К апрелю месяцу в Смоленск собралось охочих людей тысяч до трех. Охочие люди жили в старом городе, в пустовавших избах на осадном дворе.
Осадный двор стоял в овраге на Подолии. Когда приходила войной Литва, на осадном дворе жили черные люди и крестьяне из посадов и волостей, созванные в город «сидеть в осаде». В последний раз садились в осаду шестнадцать лет назад, когда польский воевода Филон Кмит подошел к Смоленску с конной ратью и зажег посады.
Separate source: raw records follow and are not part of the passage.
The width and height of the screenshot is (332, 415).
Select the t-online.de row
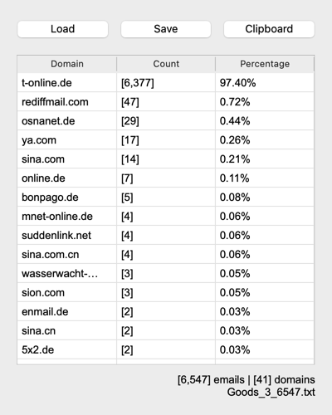click(x=166, y=83)
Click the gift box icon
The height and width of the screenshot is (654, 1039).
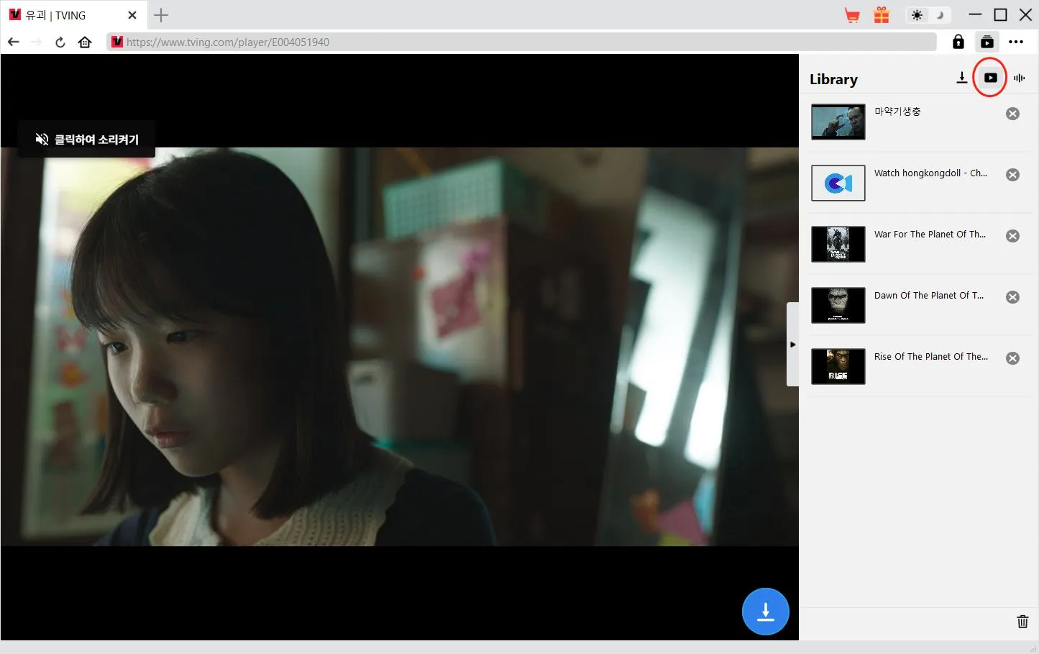[x=882, y=15]
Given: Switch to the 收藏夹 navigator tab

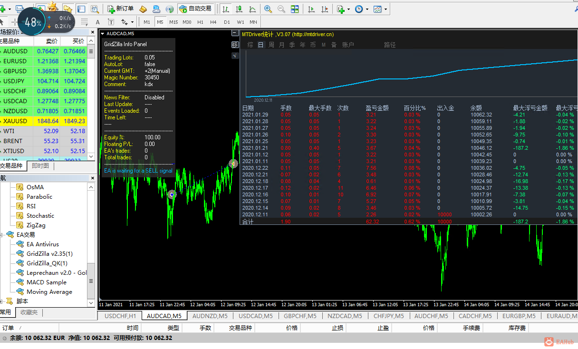Looking at the screenshot, I should click(x=29, y=312).
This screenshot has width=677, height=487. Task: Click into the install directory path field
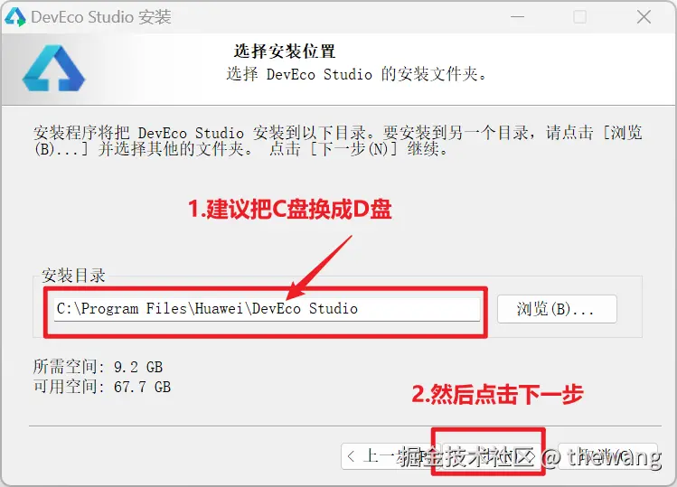tap(267, 309)
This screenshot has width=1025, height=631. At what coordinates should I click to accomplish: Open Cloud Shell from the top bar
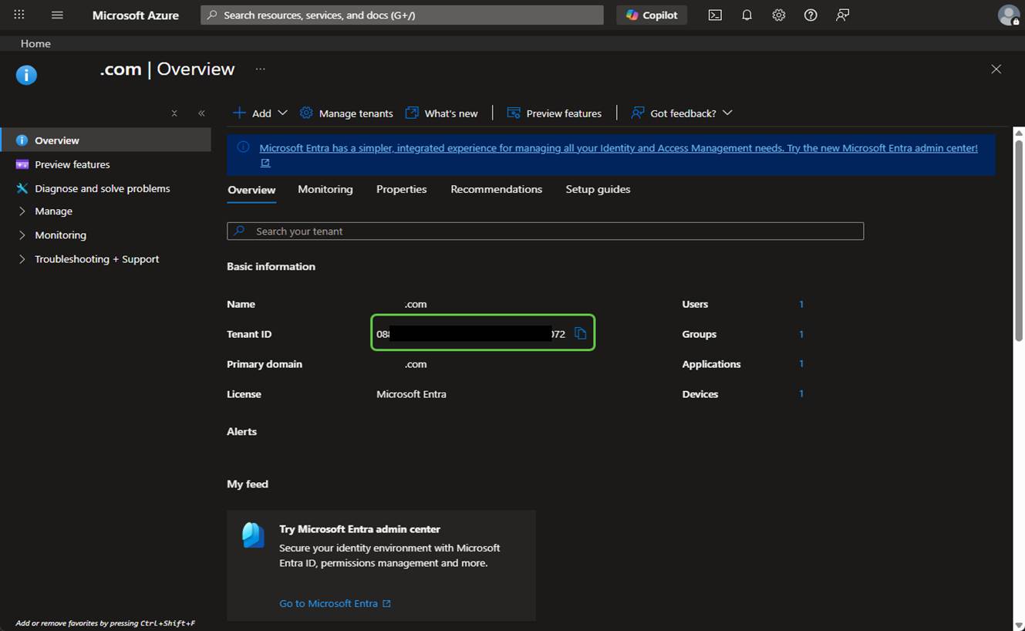[715, 15]
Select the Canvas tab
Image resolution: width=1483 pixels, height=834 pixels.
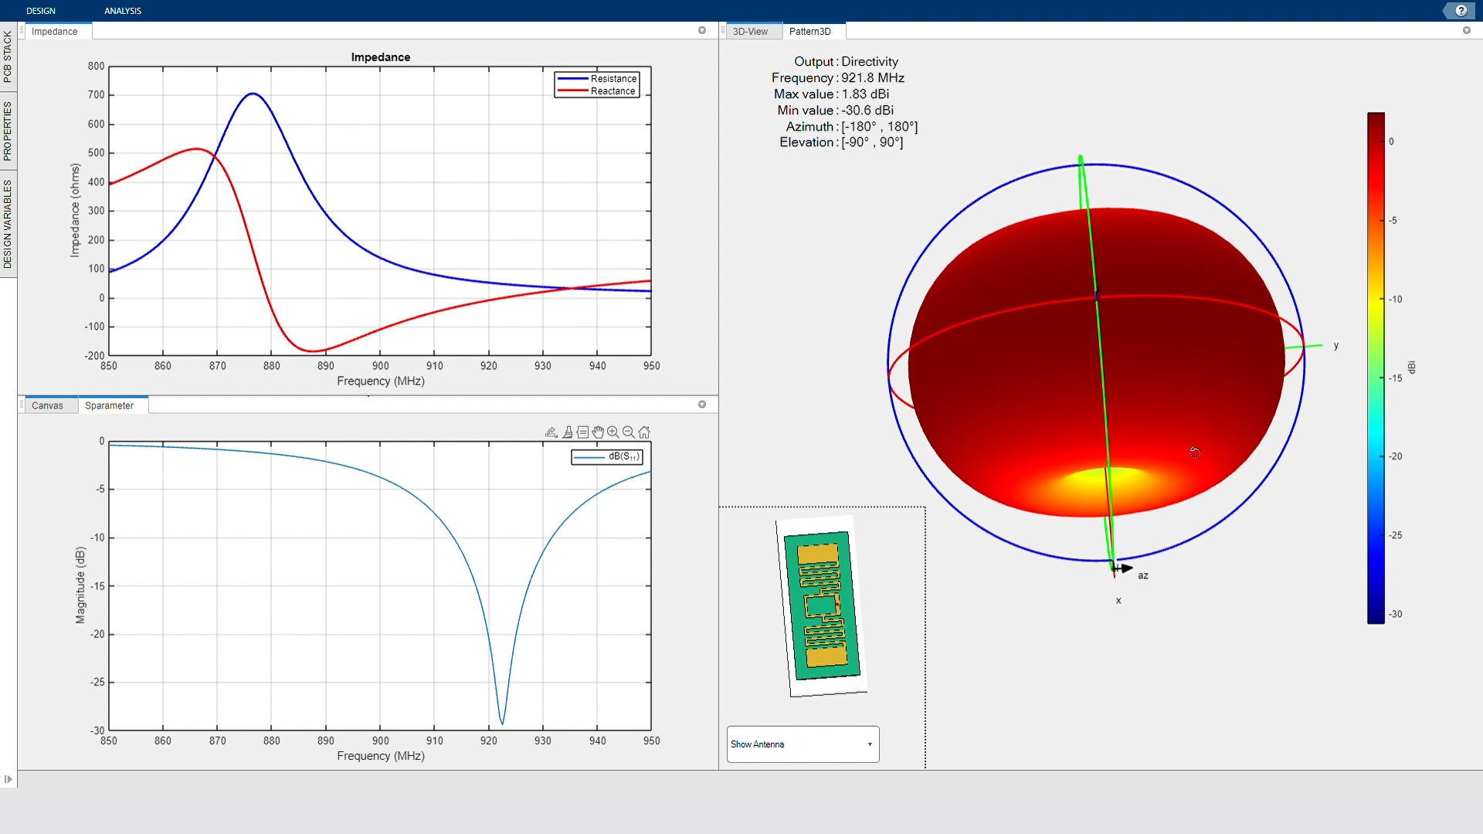[47, 405]
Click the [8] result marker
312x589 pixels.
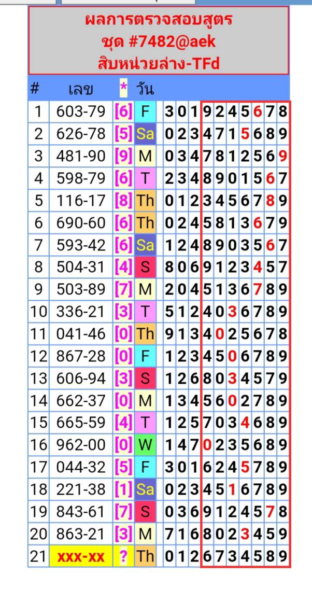coord(123,200)
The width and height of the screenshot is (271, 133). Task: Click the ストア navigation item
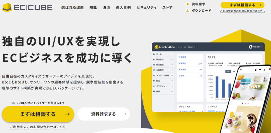(167, 7)
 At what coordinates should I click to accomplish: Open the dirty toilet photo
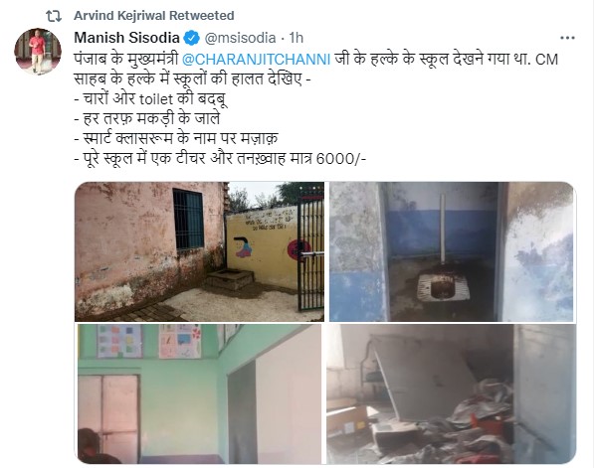(x=452, y=251)
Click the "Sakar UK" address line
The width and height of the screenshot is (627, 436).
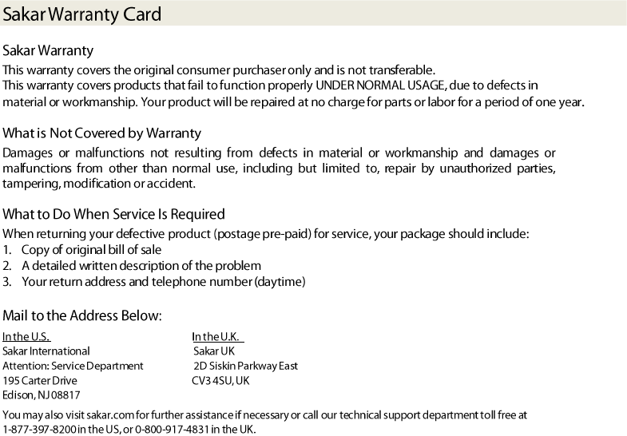click(214, 351)
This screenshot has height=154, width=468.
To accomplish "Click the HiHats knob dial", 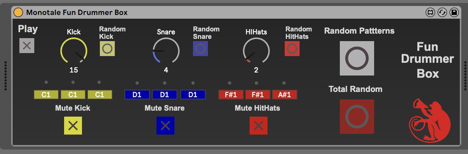I will [x=256, y=50].
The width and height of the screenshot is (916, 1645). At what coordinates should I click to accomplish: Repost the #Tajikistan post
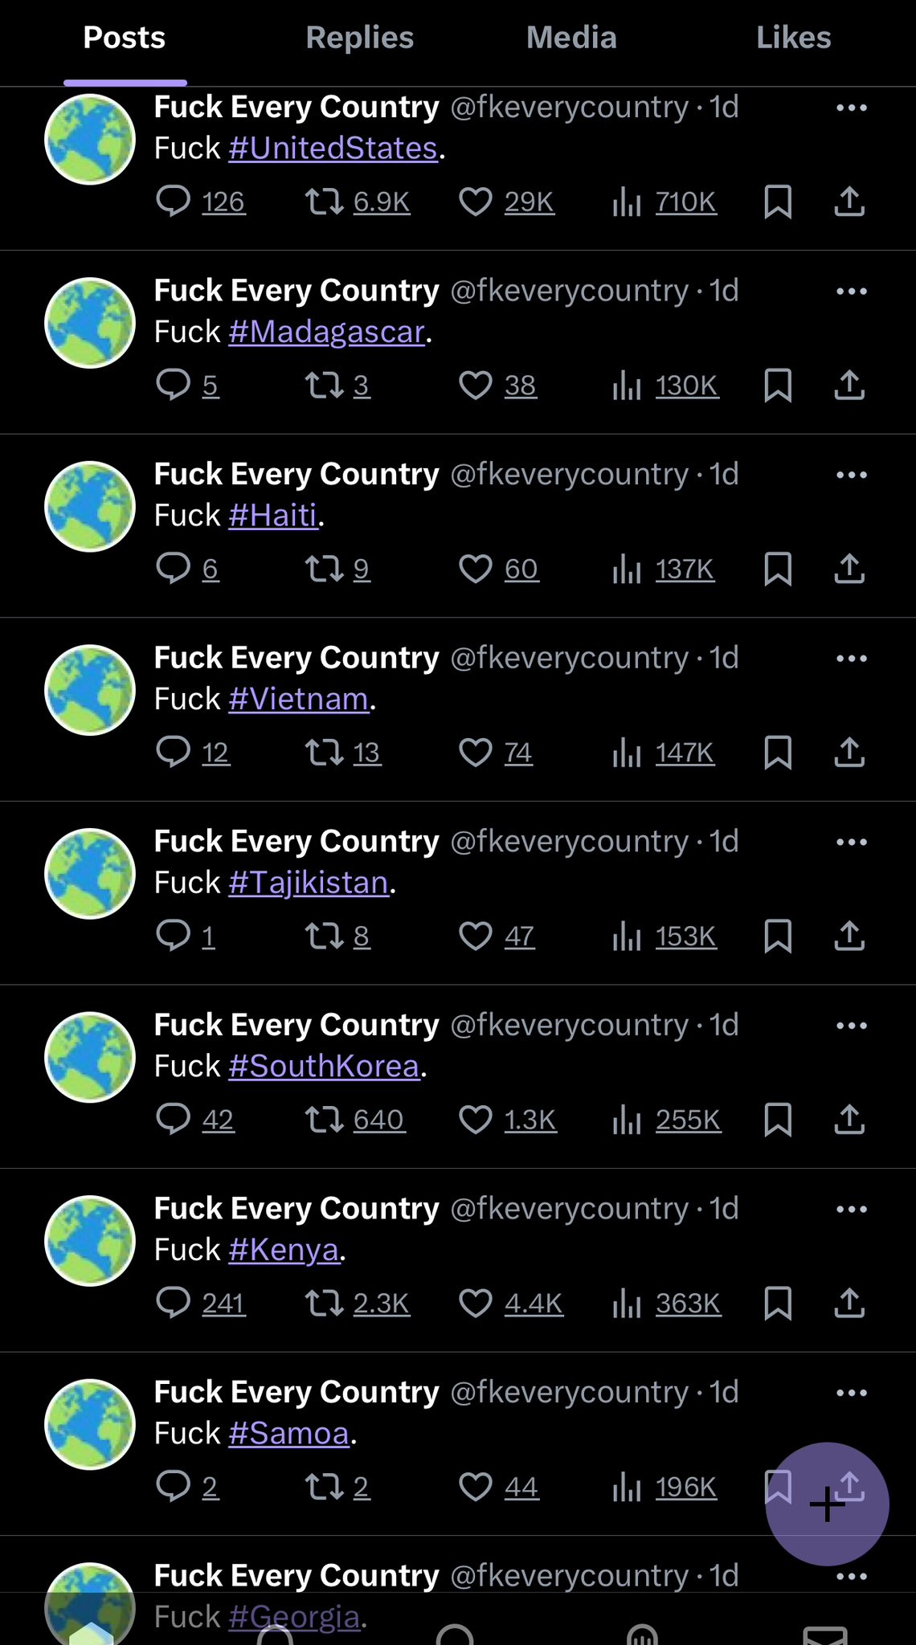pyautogui.click(x=325, y=936)
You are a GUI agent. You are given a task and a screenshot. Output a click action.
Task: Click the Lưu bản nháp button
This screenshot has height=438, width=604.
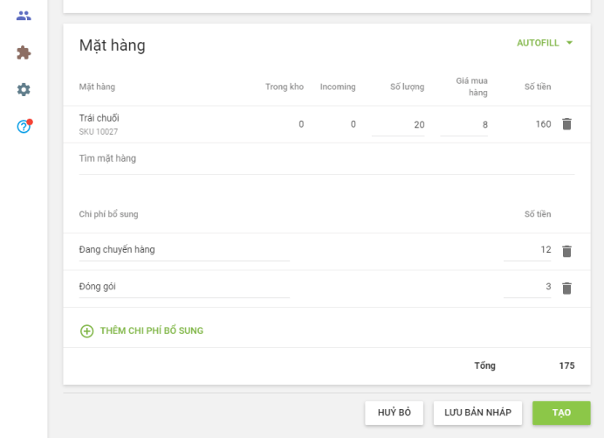click(x=477, y=413)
С того времени избы на осадном дворе не чинились, тесовые крыши прохудились, печи развалились, меж бревен в избах свистел ветер.
Мастер Конь дни пропадал на осадном дворе, отбирал деловых мужиков, кто был к какому делу пригоден, ночи просиживал над чертежом в приказной избе. Как-то под воскресенье, посидев над чертежом, ушел ранее обыкновенного. Возвращаясь ко двору, думал о разговоре с князем Звенигородским. Опять поспорил с боярином. На чертеже башню у проезжих ворот Федор изобразил с полубашней. Хотел, чтобы Смоленск затмил крепость Перуджию, красоте которой когда-то Федор удивлялся. Звенигородский, потыкав в чертеж пальцем, сказал:
— Полубашен, Федька, делать не надобно, кирпича иного запаса изойдет немало.
Федор стал было спорить с князем: «С полубашнями — благолепнее, кирпича же и камня изойдет против росписи немного».
Звенигородский сидел на лавке копна копной, глаза сонные. Не слушая мастера, лениво бубнил в бороду:
— Не гораздо, Федька, не гораздо, делай, как велю. — Озлился наконец, вялые щеки затряслись: — Заладила сорока, забыл, кому супротивничаешь!..
Федор спустился к Днепру. Звонили к вечерне. Была оттепель. В кривых уличках лежал грязный снег. На бревенчатых городских стенах от воронья черно. Федор подумал: «Поздно боярин Годунов каменные стены надумал ставить. По виду башни несокрушимы, внутри — столетние бревна источены червем. Не так ли и ты, Русь, отчизна любимая! Точат тебя, точно алчные черви, сильные бояре да дьяки всякими неправдами и злым утеснением, силу твою вековую точат».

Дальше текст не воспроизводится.